Collection entries
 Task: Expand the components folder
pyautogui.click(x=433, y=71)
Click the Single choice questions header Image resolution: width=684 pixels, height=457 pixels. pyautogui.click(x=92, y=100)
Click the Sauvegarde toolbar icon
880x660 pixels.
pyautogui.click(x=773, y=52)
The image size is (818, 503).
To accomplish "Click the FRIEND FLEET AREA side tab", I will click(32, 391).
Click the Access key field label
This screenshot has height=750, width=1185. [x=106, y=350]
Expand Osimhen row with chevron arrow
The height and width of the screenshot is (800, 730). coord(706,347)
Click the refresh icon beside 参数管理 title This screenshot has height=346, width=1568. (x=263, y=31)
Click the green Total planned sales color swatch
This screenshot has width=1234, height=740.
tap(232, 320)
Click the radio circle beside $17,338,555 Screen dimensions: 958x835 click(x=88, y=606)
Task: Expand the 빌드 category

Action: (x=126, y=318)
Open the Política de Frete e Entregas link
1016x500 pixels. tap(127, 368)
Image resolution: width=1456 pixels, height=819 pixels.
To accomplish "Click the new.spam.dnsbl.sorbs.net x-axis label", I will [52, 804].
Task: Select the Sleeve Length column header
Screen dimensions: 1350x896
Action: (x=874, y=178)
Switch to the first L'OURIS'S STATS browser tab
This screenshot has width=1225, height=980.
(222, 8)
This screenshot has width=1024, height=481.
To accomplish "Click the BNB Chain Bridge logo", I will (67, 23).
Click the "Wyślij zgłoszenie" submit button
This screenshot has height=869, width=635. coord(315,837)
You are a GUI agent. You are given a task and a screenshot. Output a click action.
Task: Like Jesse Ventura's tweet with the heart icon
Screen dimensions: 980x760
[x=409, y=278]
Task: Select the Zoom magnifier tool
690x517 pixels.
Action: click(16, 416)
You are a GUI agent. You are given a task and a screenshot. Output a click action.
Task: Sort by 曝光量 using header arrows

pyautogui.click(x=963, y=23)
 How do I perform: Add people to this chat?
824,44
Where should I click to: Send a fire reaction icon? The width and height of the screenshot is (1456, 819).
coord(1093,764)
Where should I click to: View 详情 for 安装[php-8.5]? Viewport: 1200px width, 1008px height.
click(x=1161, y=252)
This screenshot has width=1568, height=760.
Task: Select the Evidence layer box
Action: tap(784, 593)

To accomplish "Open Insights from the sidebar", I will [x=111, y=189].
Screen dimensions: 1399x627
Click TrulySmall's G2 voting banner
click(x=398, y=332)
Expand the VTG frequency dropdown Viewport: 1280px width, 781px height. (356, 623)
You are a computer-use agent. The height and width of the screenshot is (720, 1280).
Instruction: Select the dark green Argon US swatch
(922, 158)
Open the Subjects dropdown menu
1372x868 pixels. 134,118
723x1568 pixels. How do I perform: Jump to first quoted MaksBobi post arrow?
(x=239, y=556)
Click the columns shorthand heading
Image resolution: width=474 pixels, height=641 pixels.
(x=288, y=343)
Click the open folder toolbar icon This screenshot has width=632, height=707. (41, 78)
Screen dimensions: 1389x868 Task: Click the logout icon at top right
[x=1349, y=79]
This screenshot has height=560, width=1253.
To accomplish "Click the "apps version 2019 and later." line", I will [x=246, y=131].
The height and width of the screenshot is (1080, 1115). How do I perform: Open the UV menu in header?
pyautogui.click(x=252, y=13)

### PROBLEM
Copy every line of the records above word for word.

### RESPONSE FOR THIS EXERCISE
 Task: Expand the components folder
pyautogui.click(x=433, y=71)
Click the Single choice questions header Image resolution: width=684 pixels, height=457 pixels. pyautogui.click(x=92, y=100)
Click the Sauvegarde toolbar icon
880x660 pixels.
pyautogui.click(x=773, y=52)
The image size is (818, 503).
To accomplish "Click the FRIEND FLEET AREA side tab", I will click(32, 391).
Click the Access key field label
This screenshot has height=750, width=1185. [x=106, y=350]
Expand Osimhen row with chevron arrow
The height and width of the screenshot is (800, 730). coord(706,347)
Click the refresh icon beside 参数管理 title This screenshot has height=346, width=1568. (x=263, y=31)
Click the green Total planned sales color swatch
This screenshot has width=1234, height=740.
tap(232, 320)
Click the radio circle beside $17,338,555 Screen dimensions: 958x835 click(x=88, y=606)
Task: Expand the 빌드 category

Action: (x=126, y=318)
Open the Política de Frete e Entregas link
1016x500 pixels. tap(127, 368)
Image resolution: width=1456 pixels, height=819 pixels.
To accomplish "Click the new.spam.dnsbl.sorbs.net x-axis label", I will [52, 804].
Task: Select the Sleeve Length column header
Screen dimensions: 1350x896
Action: (x=874, y=178)
Switch to the first L'OURIS'S STATS browser tab
This screenshot has width=1225, height=980.
(222, 8)
This screenshot has width=1024, height=481.
To accomplish "Click the BNB Chain Bridge logo", I will (67, 23).
Click the "Wyślij zgłoszenie" submit button
This screenshot has height=869, width=635. coord(315,837)
You are a GUI agent. You are given a task and a screenshot. Output a click action.
Task: Like Jesse Ventura's tweet with the heart icon
Screen dimensions: 980x760
[x=409, y=278]
Task: Select the Zoom magnifier tool
690x517 pixels.
Action: click(16, 416)
You are a GUI agent. You are given a task and a screenshot. Output a click action.
Task: Sort by 曝光量 using header arrows

pyautogui.click(x=963, y=23)
 How do I perform: Add people to this chat?
824,44
Where should I click to: Send a fire reaction icon? The width and height of the screenshot is (1456, 819).
coord(1093,764)
Where should I click to: View 详情 for 安装[php-8.5]? Viewport: 1200px width, 1008px height.
click(x=1161, y=252)
This screenshot has width=1568, height=760.
Task: Select the Evidence layer box
Action: tap(784, 593)

To accomplish "Open Insights from the sidebar", I will [x=111, y=189].
Screen dimensions: 1399x627
Click TrulySmall's G2 voting banner
click(x=398, y=332)
Expand the VTG frequency dropdown Viewport: 1280px width, 781px height. (356, 623)
You are a computer-use agent. The height and width of the screenshot is (720, 1280).
Instruction: Select the dark green Argon US swatch
(922, 158)
Open the Subjects dropdown menu
1372x868 pixels. 134,118
723x1568 pixels. How do I perform: Jump to first quoted MaksBobi post arrow?
(x=239, y=556)
Click the columns shorthand heading
Image resolution: width=474 pixels, height=641 pixels.
(x=288, y=343)
Click the open folder toolbar icon This screenshot has width=632, height=707. (41, 78)
Screen dimensions: 1389x868 Task: Click the logout icon at top right
[x=1349, y=79]
This screenshot has height=560, width=1253.
To accomplish "Click the "apps version 2019 and later." line", I will [x=246, y=131].
The height and width of the screenshot is (1080, 1115). How do I perform: Open the UV menu in header?
pyautogui.click(x=252, y=13)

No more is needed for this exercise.